Health care provided by the NHS, social care by Local Authorities.
"They were systems of their
time, but they are no longer in synch with the needs of today.
"Before I became Shadow Health
Minister, I was the Minister for Rural Affairs, dealing with animal health
matters, rather than human health. Looking back, I think I can say that there
is better integration of health and social care in agriculture, than in human
health and social care! Farmers do the
social care bit, and vets do the health care – and they do it in an integrated,
effective way – even in times of crisis.
"Plaid Cymru will create a Community
NHS – to combine GP surgeries, community nursing teams, other community health
professionals and community hospitals, out-of-hours GP services and community
mental health services and adult social care.
"Local authorities would be
given the lead responsibility of managing and delivering Community NHS.
Services would be planned coherently and delivered seamlessly.
"However, will organisational
change on its own deliver the seamless care that our elderly and vulnerable
need? In the current system, the
diagnosis you have in large measure determines the financial support you get to
cope with its effects.
"In the 21st century, it is simply not acceptable that people with conditions that can involve very similar burdens, such as cancer and advanced dementia, can end up making very different contributions to the cost of their care.
"In Government, Plaid Cymru
will end the historical divide and current inequalities between health and
social care, we will ensure “equal support for equal need”
"The final barrier between full
health and social care integration is the answer to the question who pays? For
health care, it is the state, and for social care, it depends. For a cardiac
patient it is the state, for a dementia patient, it depends. It depends on the
assessment of need and on a means-assessment.

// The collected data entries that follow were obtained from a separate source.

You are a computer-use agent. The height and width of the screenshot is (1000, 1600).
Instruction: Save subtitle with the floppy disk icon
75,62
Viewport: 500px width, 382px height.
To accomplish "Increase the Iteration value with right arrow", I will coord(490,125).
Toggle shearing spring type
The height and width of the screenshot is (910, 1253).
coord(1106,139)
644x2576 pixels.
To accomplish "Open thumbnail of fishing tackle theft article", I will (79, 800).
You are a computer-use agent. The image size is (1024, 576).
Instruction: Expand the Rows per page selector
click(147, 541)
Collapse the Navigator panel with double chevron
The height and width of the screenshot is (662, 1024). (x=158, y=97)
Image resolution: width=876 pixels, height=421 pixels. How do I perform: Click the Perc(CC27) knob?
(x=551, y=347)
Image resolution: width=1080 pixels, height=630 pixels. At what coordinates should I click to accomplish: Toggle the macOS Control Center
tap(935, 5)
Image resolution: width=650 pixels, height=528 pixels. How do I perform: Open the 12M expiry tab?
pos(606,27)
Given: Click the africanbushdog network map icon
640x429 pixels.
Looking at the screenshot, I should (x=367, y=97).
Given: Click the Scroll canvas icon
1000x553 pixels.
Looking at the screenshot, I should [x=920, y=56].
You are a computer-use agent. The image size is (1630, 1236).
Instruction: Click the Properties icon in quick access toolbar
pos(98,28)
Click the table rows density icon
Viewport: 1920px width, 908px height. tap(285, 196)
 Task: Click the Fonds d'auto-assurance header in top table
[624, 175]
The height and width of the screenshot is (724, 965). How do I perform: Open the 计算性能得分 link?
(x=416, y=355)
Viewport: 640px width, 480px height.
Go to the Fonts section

"Plaid Cymru is committing to
provide free social care for all over 65s within 10 years, with clear
milestones along the way.
1 "Firstly, we will introduce free personal care for the
elderly within the first 2 years of Government. This would abolish all fees for
non-residential care.
"Secondly, we would abolish charges for those with a
dementia diagnosis within 5years – including for nursing and residential care.
"Thirdly, we would completely abolish all social care
charges for the elderly within a second term of Welsh Government
"This a fully-costed plan and
it will provide equal care for equal
need. That is our pledge – equal care for equal need, so that in 21st
century Wales - those people that care and those that are cared for will be
guaranteed quality care and dignity of care, without financial fear or
financial burden.
"For May next year, Plaid
Cymru has the policies and priorities to strengthen our NHS. Labour’s poor,
poor record on health can not be allowed to continue. Labour Ministers have been unwilling to take
the big decisions on the NHS and unable to get the small decisions right.
"They have spent too much time
over the past 4 and a half years blaming a Westminster Government for a lack of
funds. There should be no more
excuses. Labour should be judged on what
it has failed to achieve with the powers and budget available to it, and we
will be judged on what we promise to achieve within the powers and budget
available to us.
"The people of Wales deserve
better than to hear Labour politicians blame others for what can and can’t be
achieved. There is a change that our NHS
needs. There is a change that Wales needs. Plaid Cymru is that change."